*** Supplied entries Section Begins ***

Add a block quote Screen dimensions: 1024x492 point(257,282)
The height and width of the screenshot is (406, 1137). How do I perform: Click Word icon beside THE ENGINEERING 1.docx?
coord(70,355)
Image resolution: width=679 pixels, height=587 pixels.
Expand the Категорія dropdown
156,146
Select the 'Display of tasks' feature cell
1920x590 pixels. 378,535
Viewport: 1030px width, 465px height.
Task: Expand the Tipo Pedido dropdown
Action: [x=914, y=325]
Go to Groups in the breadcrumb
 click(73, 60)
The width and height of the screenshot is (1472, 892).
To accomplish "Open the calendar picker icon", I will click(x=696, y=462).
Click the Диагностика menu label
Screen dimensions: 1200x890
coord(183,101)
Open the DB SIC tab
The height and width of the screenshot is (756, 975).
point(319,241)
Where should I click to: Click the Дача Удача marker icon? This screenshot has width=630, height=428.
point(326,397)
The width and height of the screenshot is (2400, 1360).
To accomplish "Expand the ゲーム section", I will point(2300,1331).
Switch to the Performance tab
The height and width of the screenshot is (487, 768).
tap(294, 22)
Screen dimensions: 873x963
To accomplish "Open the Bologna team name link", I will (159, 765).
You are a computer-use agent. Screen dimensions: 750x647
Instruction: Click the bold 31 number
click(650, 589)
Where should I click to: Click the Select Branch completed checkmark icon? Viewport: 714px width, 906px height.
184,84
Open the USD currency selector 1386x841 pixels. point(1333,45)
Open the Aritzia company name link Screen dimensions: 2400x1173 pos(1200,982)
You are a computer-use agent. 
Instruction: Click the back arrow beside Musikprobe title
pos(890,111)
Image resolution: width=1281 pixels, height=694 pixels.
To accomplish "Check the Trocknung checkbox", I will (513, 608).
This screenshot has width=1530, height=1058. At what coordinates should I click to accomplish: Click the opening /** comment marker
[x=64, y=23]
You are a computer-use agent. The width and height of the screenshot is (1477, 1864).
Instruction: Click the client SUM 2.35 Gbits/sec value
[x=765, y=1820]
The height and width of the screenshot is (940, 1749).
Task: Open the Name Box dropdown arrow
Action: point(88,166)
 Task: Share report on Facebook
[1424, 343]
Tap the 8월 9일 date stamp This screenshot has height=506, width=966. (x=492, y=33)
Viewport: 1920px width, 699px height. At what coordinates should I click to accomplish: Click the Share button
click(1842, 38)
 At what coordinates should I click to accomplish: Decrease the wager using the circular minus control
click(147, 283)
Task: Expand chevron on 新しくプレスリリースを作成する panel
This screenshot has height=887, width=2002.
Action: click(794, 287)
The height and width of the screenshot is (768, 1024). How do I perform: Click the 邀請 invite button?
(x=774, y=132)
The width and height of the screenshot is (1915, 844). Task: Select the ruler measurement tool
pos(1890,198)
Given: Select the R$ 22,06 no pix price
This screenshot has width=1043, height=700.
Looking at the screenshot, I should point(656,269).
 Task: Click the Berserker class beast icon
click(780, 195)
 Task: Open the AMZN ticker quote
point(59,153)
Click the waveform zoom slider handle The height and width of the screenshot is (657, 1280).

*** Supplied entries Section Ends ***

#### Task:
Go through the data and show each line that holds "resolution".

#### Your response:
Image resolution: width=679 pixels, height=587 pixels.
Image resolution: width=1281 pixels, height=694 pixels.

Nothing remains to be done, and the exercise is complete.